(Pixel coordinate grounding data)
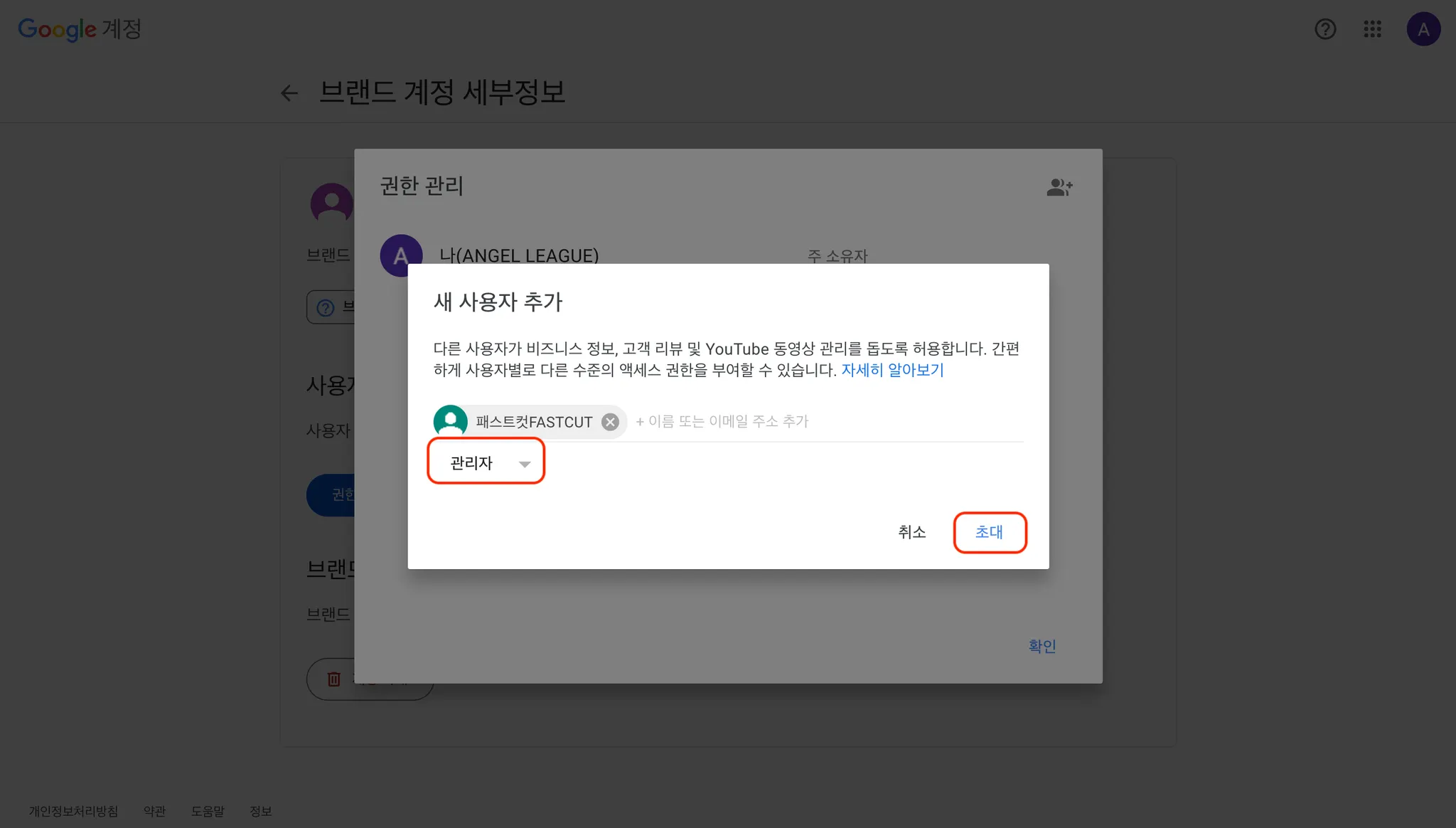Click the back arrow beside 브랜드 계정 세부정보
This screenshot has height=828, width=1456.
click(x=289, y=93)
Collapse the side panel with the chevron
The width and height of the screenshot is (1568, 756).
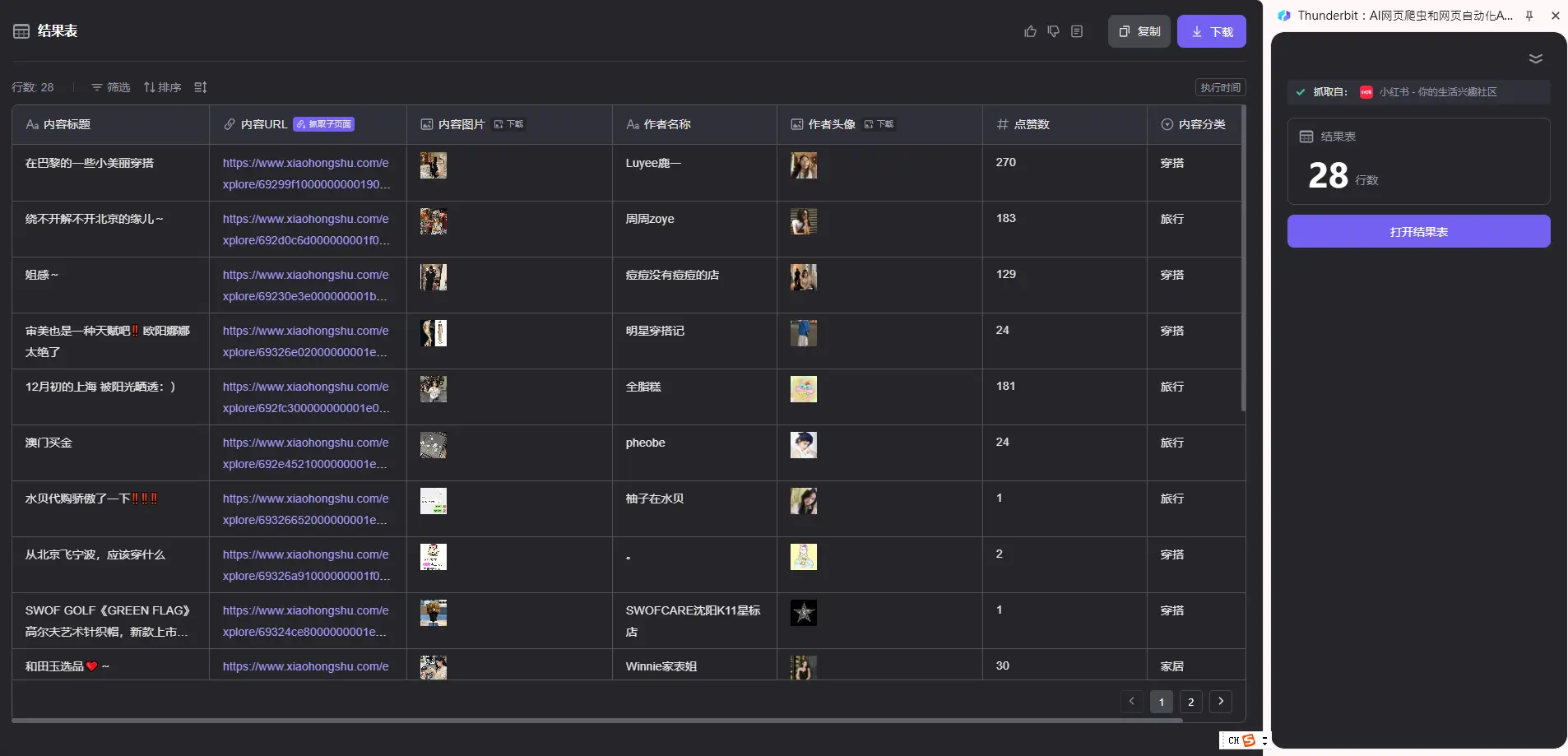point(1536,58)
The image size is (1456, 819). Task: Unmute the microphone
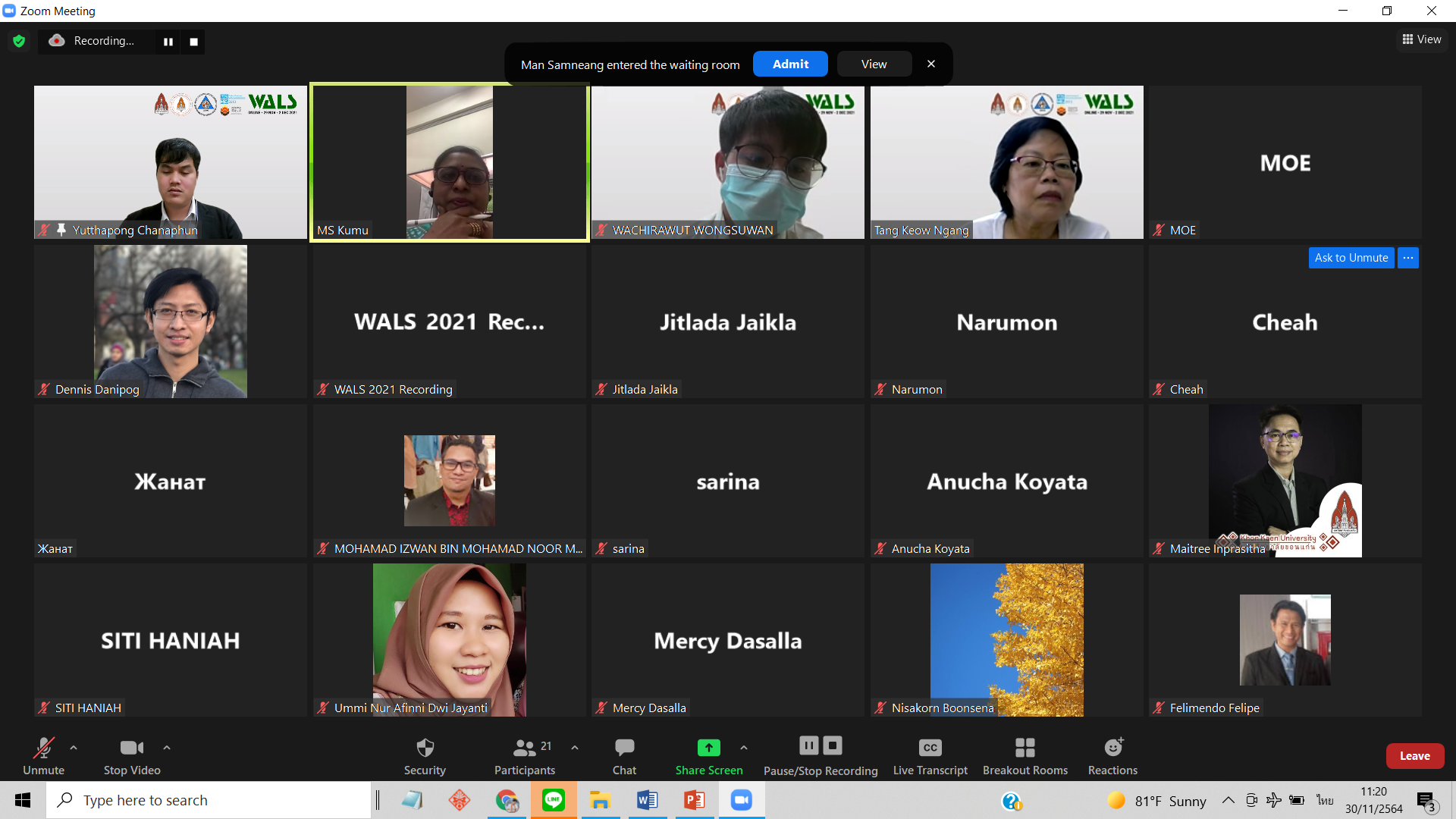pyautogui.click(x=43, y=748)
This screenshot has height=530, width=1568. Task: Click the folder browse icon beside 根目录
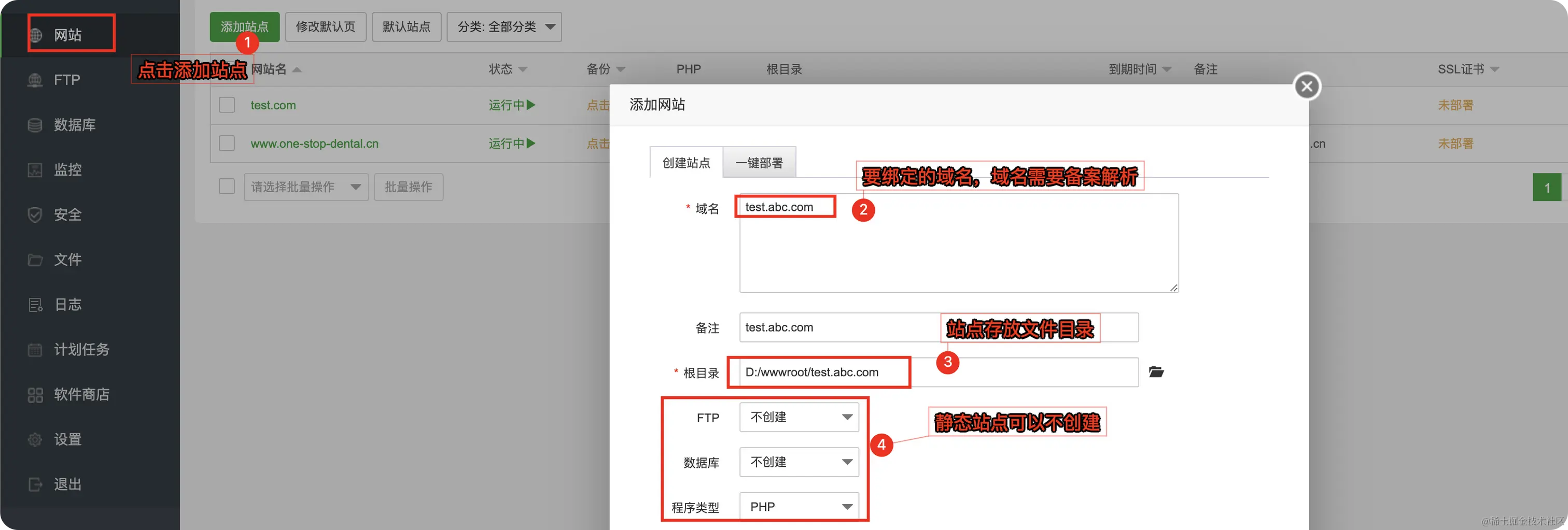click(x=1156, y=372)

## WHAT IS EXPECTED
With the pictures left out, output the lines from the one containing "This screenshot has height=530, width=1568." through the last line of the records above, exactly as they are.

## ANSWER TO THE PROBLEM
This screenshot has height=530, width=1568. Task: Click the folder browse icon beside 根目录
click(x=1156, y=372)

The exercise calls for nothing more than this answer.